La banque multinationale Standard Chartered prévoit que plus de 1 000 milliards de dollars pourraient quitter les banques des marchés émergents pour être investis dans des stablecoins d'ici 2028, à mesure que la demande d'actifs cryptos indexés sur le dollar américain s'accélère.
Dans un rapport publié lundi, le département Global Research de Standard Chartered a déclaré qu'il s'attendait à une accélération de l'adoption mondiale des stablecoins à mesure que les réseaux de paiement et d'autres activités bancaires essentielles se déplacent vers le secteur non bancaire.
À mesure que les stablecoins gagnent du terrain dans les marchés émergents (EM), Standard Chartered observe que les utilisateurs les emploient souvent comme porte d’entrée vers un compte libellé en dollars américains. « La détention de stablecoins est plus répandue dans les marchés émergents que dans les marchés développés, ce qui suggère que cette diversification financière est plus probable dans les économies émergentes », note la banque.
Standard Chartered estime que l’usage des stablecoins à des fins d’épargne dans les marchés émergents pourrait passer de 173 milliards de dollars actuellement à 1 220 milliards de dollars d’ici 2028, ce qui impliquerait une fuite potentielle de près de 1 000 milliards de dollars des banques de ces pays au cours des trois prochaines années.
Deux tiers des stablecoins déjà présents dans les marchés émergents
La banque souligne que la plus grande rupture provoquée par les stablecoins se produira sans doute dans les marchés émergents, où l’accès aux dollars américains reste historiquement limité.
En offrant aux consommateurs un accès numérique et continu (24 h/24, 7 j/7) à des comptes en dollars, les stablecoins présentent un risque de crédit plus faible que les dépôts conservés dans les banques locales, car la législation américaine — en particulier le GENIUS Act — exige qu’ils soient entièrement garantis par des dollars.

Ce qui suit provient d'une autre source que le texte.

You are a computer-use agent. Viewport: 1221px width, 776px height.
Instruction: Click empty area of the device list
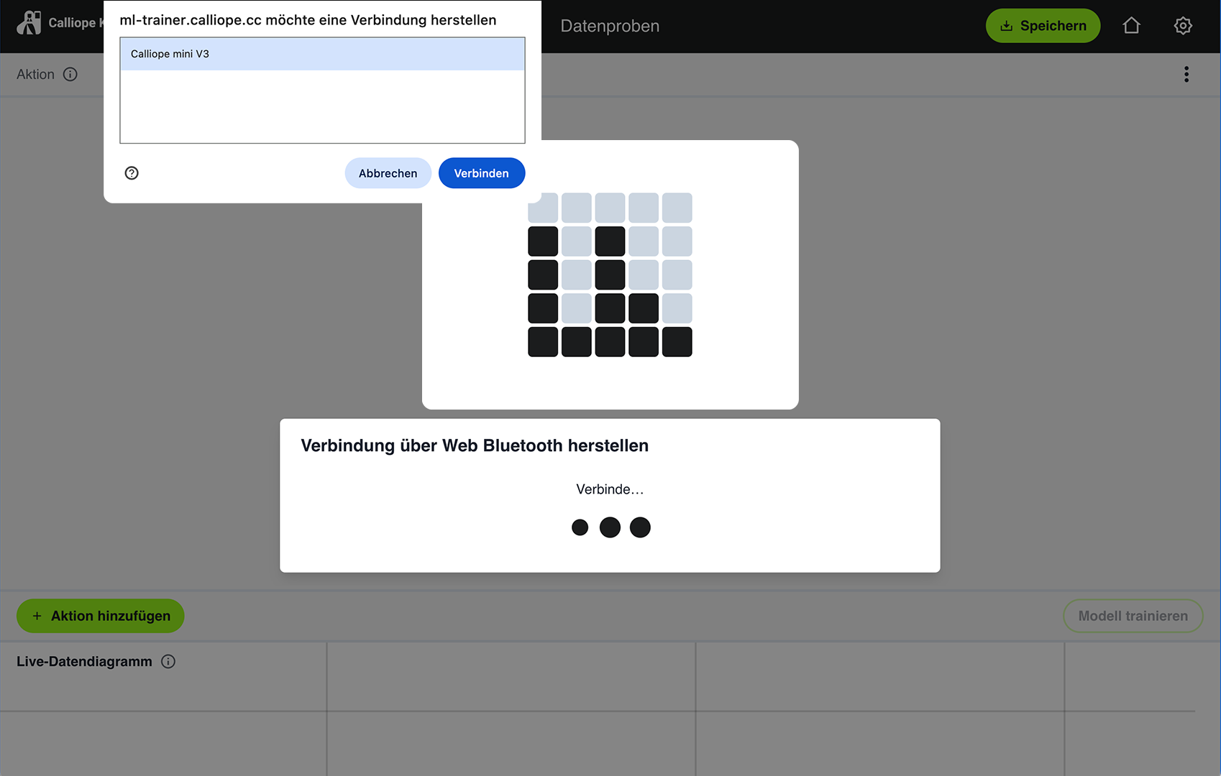(322, 106)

Cette dynamique, souligne Standard Chartered, accroît le risque d’une fuite des dépôts hors des systèmes bancaires émergents vers des alternatives crypto.
La banque estime d’ailleurs que les deux tiers de l’offre mondiale actuelle de stablecoins se trouvent déjà dans des portefeuilles d’épargne situés dans les marchés émergents.
Toujours selon Standard Chartered, les pays confrontés à une forte inflation, à des réserves faibles et à d’importants flux de transferts de fonds (remittances) sont particulièrement exposés au risque de voir leurs dépôts se transférer vers les stablecoins.
Les stablecoins comme rempart contre l’inflation et la dévaluation monétaire
Le Venezuela illustre parfaitement cette transition du système bancaire vers les stablecoins. Avec une inflation annuelle comprise entre 200 % et 300 % et une dépréciation massive du bolivar, la population s’est tournée vers les stablecoins, à la fois comme moyen d’échange et réserve de valeur.
Les commerçants affichent désormais leurs prix en USDt (USDT) — souvent appelés localement « dollars Binance » —, signe que les stablecoins ont remplacé le bolivar dans les transactions quotidiennes face à l’hyperinflation.
D’après le rapport 2024 de Chainalysis sur l’adoption mondiale des crypto-actifs, le Venezuela se classe 13ᵉ et enregistre une hausse de 110 % de l’usage des crypto-monnaies sur l’année.
Des petites boutiques familiales aux grandes chaînes de distribution, de nombreux commerces acceptent désormais les paiements en crypto via des plateformes comme Binance ou Airtm.
En 2023, les crypto-actifs représentaient 9 % des 5,4 milliards de dollars de transferts de fonds envoyés vers le Venezuela.
Au-delà du cas vénézuélien, l’Argentine et le Brésil connaissent eux aussi une adoption croissante des stablecoins, notamment USDC et USDT, afin de se protéger contre l’inflation. De nombreuses entreprises y acceptent désormais les stablecoins comme moyen de paiement.
Selon Fireblocks, les stablecoins représentent 60 % des transactions crypto au Brésil et en Argentine.